Tangan dinginnya bergetar menyentuh permukaan bingkai. Ia menyentuh dengan pelan seakan itu akan pecah begitu saja dan melukai potret yang ada di dalamnya.

Ini lah perbedaan aku dan kamu

Kamu begitu dikenang

Kamu begitu dilihat

Sedangkan aku hanya debu yang menumpang pada kaca cermin yang indah dan sering dilihat manusia ini.


Mata indah itu terpejam, merasakan sensasi yang ditimbulkan saat ini. Sensasi saat ia berusaha mengenang luka yang seharusnya sudah ia kubur dalam-dalam.

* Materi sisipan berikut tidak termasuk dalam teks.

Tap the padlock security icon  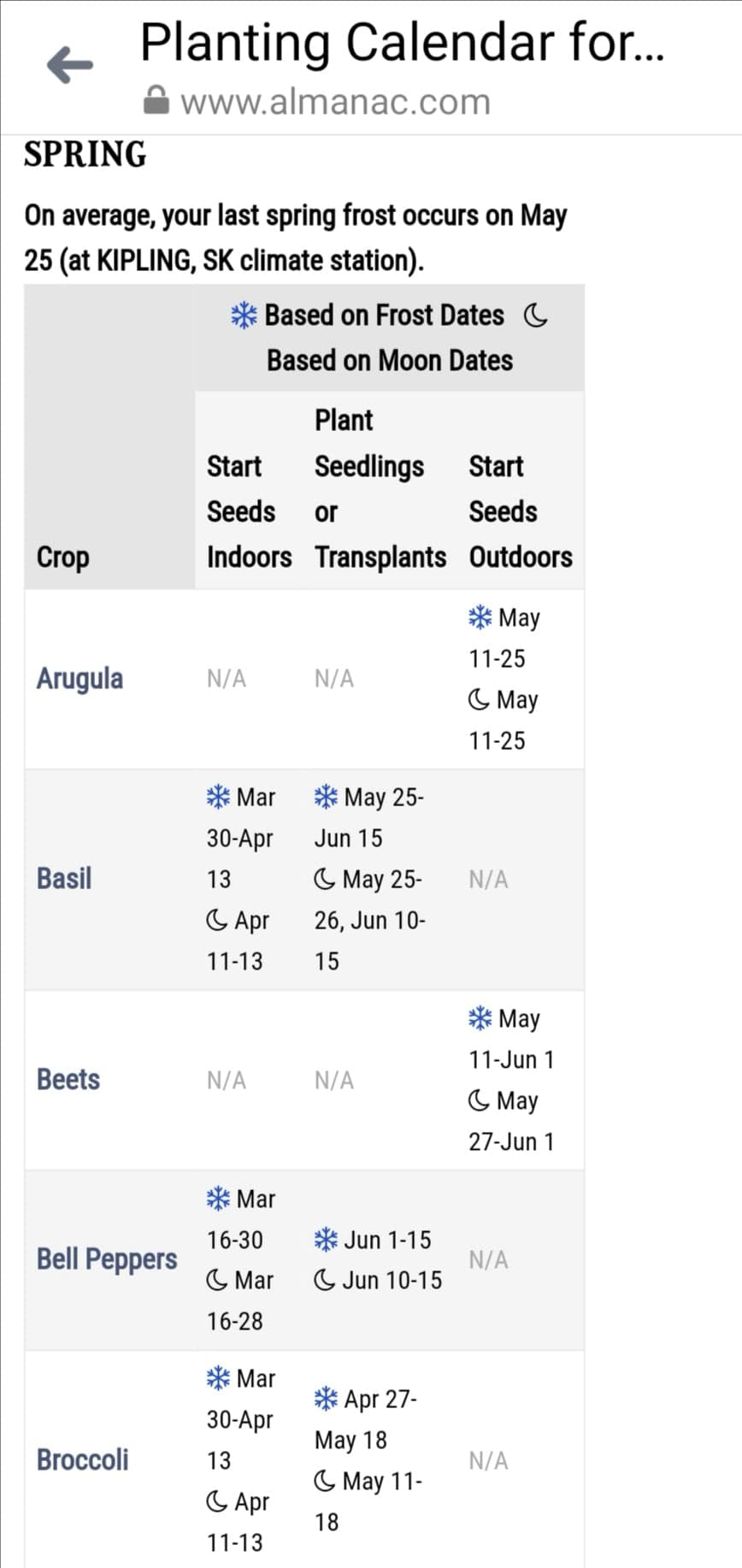click(156, 100)
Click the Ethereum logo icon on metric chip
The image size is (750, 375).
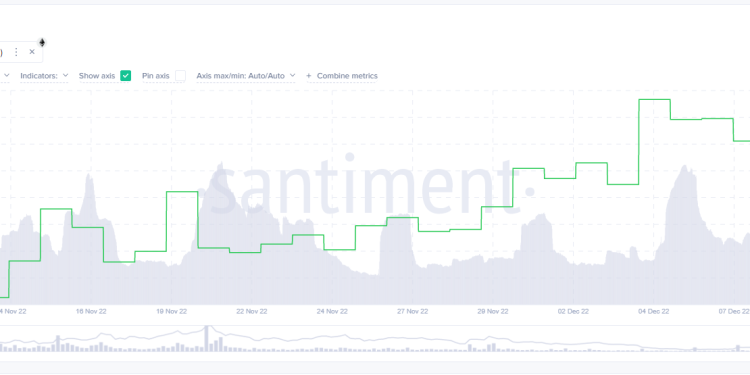point(42,43)
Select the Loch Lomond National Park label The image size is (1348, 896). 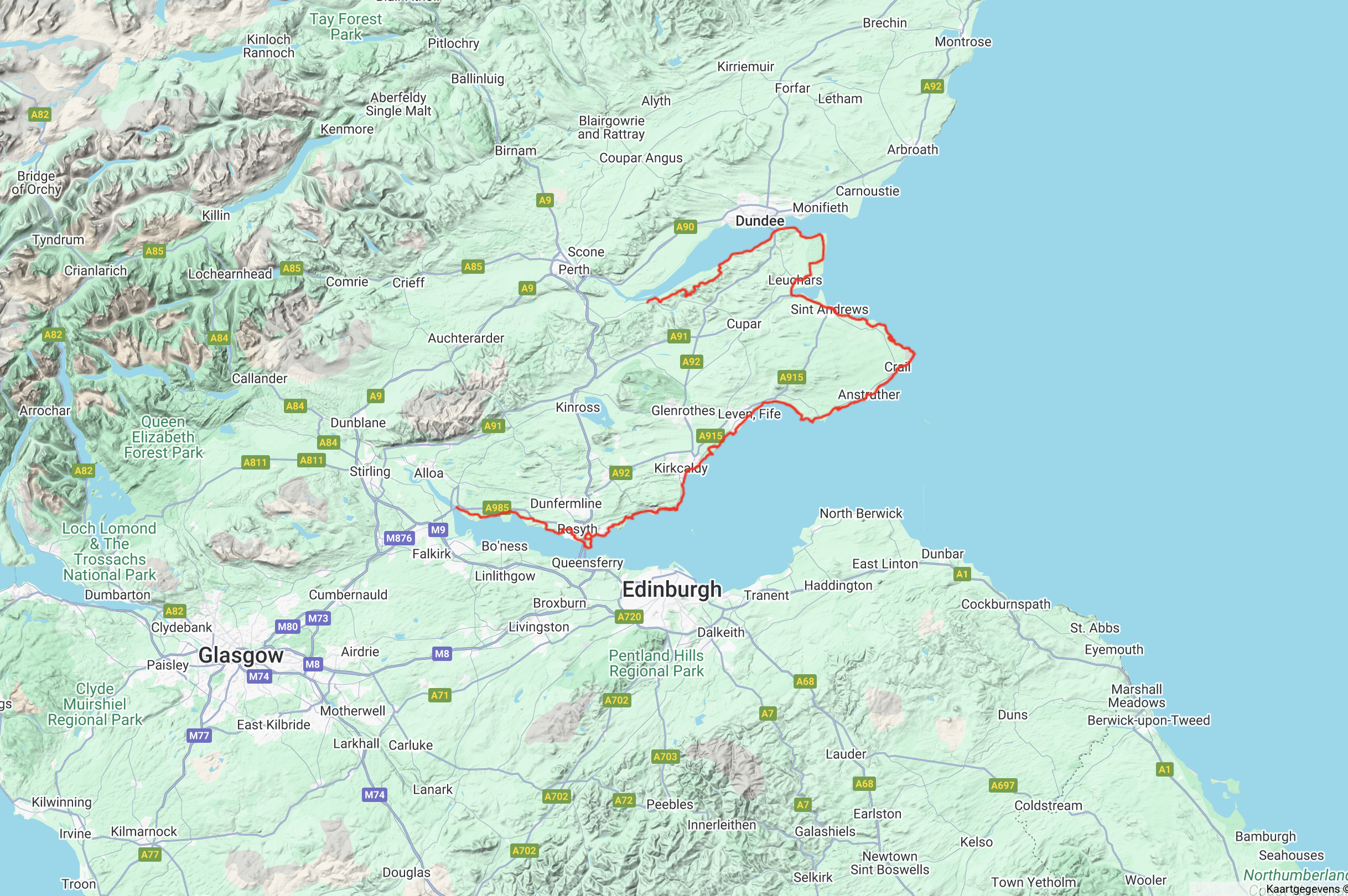109,551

Bahkan dari awal hingga akhir cerita kita.

Kamu tak pernah tau,

Rasa iri ini melekat kuat dalam detak jantungku,

Detak itu memompa aliran darahku,

Dan mampu memberi sinyal pada otak ku,

Akan satu hal pasti yang aku sadari dan seharusnya begitu juga dengan kamu.

Kita, terlalu berbeda.

Bibir tipis kemerahan itu tampak bergetar, ia sedang bersusah payah menahan tangis yang hendak keluar saat itu juga. Dengan kekuatan yang tersisa, ia berusaha menarik sudut bibirnya.

Berniat untuk tersenyum tulus pada luka yang kembali menyapa.

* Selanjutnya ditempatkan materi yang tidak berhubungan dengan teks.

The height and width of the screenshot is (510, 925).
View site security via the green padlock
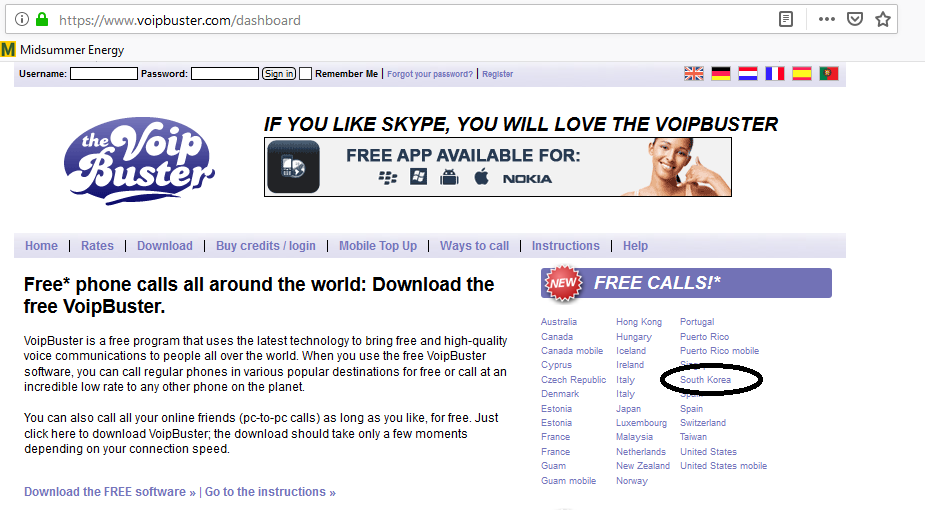pos(42,19)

Ingat kah kamu? Aku pernah bercerita padamu tentang awal aku melihatmu.

Disitu, aku mengaku benci sangat padamu

Bahkan ketika temanku menyebut namamu, aku memilih menjauh

Karena aku takut, benci itu berubah menjadi rasa,

Tapi ternyata aku terlambat,

Rasa itu mulai ada.

Diawali pertemuan paling aneh,

Aku mengaku memiliki rasa padamu untuk yang pertama kali.

Bahkan dari sebelum kamu melihat keberadaanku.